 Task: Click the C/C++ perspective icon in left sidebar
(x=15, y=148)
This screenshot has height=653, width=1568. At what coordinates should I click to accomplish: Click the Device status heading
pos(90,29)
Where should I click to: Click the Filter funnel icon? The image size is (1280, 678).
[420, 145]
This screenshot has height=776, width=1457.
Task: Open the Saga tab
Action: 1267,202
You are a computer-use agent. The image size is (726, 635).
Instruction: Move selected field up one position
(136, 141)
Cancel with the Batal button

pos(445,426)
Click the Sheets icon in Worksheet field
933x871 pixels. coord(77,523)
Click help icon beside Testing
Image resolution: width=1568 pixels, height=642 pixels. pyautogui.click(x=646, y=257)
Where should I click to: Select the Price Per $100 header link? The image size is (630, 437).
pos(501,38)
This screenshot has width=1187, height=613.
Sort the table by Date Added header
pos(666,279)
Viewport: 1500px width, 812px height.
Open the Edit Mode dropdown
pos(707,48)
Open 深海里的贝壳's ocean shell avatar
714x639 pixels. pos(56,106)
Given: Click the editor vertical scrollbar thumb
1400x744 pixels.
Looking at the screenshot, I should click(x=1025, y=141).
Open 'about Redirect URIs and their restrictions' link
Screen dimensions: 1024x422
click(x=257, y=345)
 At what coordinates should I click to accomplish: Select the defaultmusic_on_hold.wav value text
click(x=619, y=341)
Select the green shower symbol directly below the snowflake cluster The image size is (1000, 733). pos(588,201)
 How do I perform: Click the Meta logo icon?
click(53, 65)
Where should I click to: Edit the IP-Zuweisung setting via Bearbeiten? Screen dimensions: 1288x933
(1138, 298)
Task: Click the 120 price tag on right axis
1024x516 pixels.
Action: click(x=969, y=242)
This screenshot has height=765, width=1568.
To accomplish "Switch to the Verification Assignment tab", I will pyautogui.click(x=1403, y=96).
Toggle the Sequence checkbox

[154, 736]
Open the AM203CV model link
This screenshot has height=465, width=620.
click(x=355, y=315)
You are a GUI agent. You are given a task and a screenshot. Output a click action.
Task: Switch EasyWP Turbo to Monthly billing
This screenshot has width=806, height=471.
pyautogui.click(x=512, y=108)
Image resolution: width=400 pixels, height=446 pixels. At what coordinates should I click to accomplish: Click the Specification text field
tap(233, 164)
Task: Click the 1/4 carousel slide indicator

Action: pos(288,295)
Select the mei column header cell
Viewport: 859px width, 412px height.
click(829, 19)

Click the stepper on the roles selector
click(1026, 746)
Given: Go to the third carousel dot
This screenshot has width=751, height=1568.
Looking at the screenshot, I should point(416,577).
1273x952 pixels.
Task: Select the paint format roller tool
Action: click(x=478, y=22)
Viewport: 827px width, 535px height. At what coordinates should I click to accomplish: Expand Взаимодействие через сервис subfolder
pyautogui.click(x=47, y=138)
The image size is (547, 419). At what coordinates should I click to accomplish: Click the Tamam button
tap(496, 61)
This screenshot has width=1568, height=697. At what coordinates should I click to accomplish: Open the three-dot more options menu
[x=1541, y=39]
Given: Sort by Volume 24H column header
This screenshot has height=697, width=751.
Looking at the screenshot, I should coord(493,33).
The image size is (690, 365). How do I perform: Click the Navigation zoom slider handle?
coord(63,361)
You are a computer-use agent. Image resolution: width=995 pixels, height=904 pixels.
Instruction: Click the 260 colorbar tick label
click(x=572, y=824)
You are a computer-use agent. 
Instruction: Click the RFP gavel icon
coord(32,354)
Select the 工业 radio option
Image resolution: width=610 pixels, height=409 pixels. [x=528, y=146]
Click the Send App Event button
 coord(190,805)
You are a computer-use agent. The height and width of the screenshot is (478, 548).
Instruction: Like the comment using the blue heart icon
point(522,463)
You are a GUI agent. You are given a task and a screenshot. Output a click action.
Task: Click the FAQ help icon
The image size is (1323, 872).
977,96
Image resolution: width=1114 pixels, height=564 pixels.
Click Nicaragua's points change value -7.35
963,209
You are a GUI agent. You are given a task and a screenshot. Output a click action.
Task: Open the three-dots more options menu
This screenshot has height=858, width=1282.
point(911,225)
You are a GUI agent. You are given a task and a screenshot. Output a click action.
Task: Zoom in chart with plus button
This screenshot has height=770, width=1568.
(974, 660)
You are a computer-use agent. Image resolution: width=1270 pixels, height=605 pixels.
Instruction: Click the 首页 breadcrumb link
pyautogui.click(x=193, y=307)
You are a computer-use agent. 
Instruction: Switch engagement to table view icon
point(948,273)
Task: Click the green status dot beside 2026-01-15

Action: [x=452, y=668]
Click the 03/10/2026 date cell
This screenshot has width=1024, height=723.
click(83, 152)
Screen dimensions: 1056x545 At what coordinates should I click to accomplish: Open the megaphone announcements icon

---

Each line of the data is to be output exactly, with none skipped.

WRITTEN SOLUTION
 Task: Click the C/C++ perspective icon in left sidebar
(x=15, y=148)
This screenshot has height=653, width=1568. At what coordinates should I click to accomplish: Click the Device status heading
pos(90,29)
Where should I click to: Click the Filter funnel icon? The image size is (1280, 678).
[420, 145]
This screenshot has height=776, width=1457.
Task: Open the Saga tab
Action: 1267,202
You are a computer-use agent. The image size is (726, 635).
Instruction: Move selected field up one position
(136, 141)
Cancel with the Batal button

pos(445,426)
Click the Sheets icon in Worksheet field
933x871 pixels. coord(77,523)
Click help icon beside Testing
Image resolution: width=1568 pixels, height=642 pixels. pyautogui.click(x=646, y=257)
Where should I click to: Select the Price Per $100 header link? The image size is (630, 437).
pos(501,38)
This screenshot has width=1187, height=613.
Sort the table by Date Added header
pos(666,279)
Viewport: 1500px width, 812px height.
Open the Edit Mode dropdown
pos(707,48)
Open 深海里的贝壳's ocean shell avatar
714x639 pixels. pos(56,106)
Given: Click the editor vertical scrollbar thumb
1400x744 pixels.
Looking at the screenshot, I should click(x=1025, y=141).
Open 'about Redirect URIs and their restrictions' link
Screen dimensions: 1024x422
click(x=257, y=345)
 At what coordinates should I click to accomplish: Select the defaultmusic_on_hold.wav value text
click(x=619, y=341)
Select the green shower symbol directly below the snowflake cluster The image size is (1000, 733). pos(588,201)
 How do I perform: Click the Meta logo icon?
click(53, 65)
Where should I click to: Edit the IP-Zuweisung setting via Bearbeiten? Screen dimensions: 1288x933
(1138, 298)
Task: Click the 120 price tag on right axis
1024x516 pixels.
Action: click(x=969, y=242)
This screenshot has height=765, width=1568.
To accomplish "Switch to the Verification Assignment tab", I will pyautogui.click(x=1403, y=96).
Toggle the Sequence checkbox

[154, 736]
Open the AM203CV model link
This screenshot has height=465, width=620.
click(x=355, y=315)
You are a GUI agent. You are given a task and a screenshot. Output a click action.
Task: Switch EasyWP Turbo to Monthly billing
This screenshot has width=806, height=471.
pyautogui.click(x=512, y=108)
Image resolution: width=400 pixels, height=446 pixels. At what coordinates should I click to accomplish: Click the Specification text field
tap(233, 164)
Task: Click the 1/4 carousel slide indicator

Action: pos(288,295)
Select the mei column header cell
Viewport: 859px width, 412px height.
click(829, 19)

Click the stepper on the roles selector
click(1026, 746)
Given: Go to the third carousel dot
This screenshot has width=751, height=1568.
Looking at the screenshot, I should point(416,577).
1273x952 pixels.
Task: Select the paint format roller tool
Action: click(x=478, y=22)
Viewport: 827px width, 535px height. At what coordinates should I click to accomplish: Expand Взаимодействие через сервис subfolder
pyautogui.click(x=47, y=138)
The image size is (547, 419). At what coordinates should I click to accomplish: Click the Tamam button
tap(496, 61)
This screenshot has width=1568, height=697. At what coordinates should I click to accomplish: Open the three-dot more options menu
[x=1541, y=39]
Given: Sort by Volume 24H column header
This screenshot has height=697, width=751.
Looking at the screenshot, I should coord(493,33).
The image size is (690, 365). How do I perform: Click the Navigation zoom slider handle?
coord(63,361)
You are a computer-use agent. Image resolution: width=995 pixels, height=904 pixels.
Instruction: Click the 260 colorbar tick label
click(x=572, y=824)
You are a computer-use agent. 
Instruction: Click the RFP gavel icon
coord(32,354)
Select the 工业 radio option
Image resolution: width=610 pixels, height=409 pixels. [x=528, y=146]
Click the Send App Event button
 coord(190,805)
You are a computer-use agent. The height and width of the screenshot is (478, 548).
Instruction: Like the comment using the blue heart icon
point(522,463)
You are a GUI agent. You are given a task and a screenshot. Output a click action.
Task: Click the FAQ help icon
The image size is (1323, 872).
977,96
Image resolution: width=1114 pixels, height=564 pixels.
Click Nicaragua's points change value -7.35
963,209
You are a GUI agent. You are given a task and a screenshot. Output a click action.
Task: Open the three-dots more options menu
This screenshot has height=858, width=1282.
point(911,225)
You are a GUI agent. You are given a task and a screenshot. Output a click action.
Task: Zoom in chart with plus button
This screenshot has height=770, width=1568.
(974, 660)
You are a computer-use agent. Image resolution: width=1270 pixels, height=605 pixels.
Instruction: Click the 首页 breadcrumb link
pyautogui.click(x=193, y=307)
You are a computer-use agent. 
Instruction: Switch engagement to table view icon
point(948,273)
Task: Click the green status dot beside 2026-01-15

Action: [x=452, y=668]
Click the 03/10/2026 date cell
This screenshot has width=1024, height=723.
click(83, 152)
Screen dimensions: 1056x545 At what coordinates should I click to accomplish: Open the megaphone announcements icon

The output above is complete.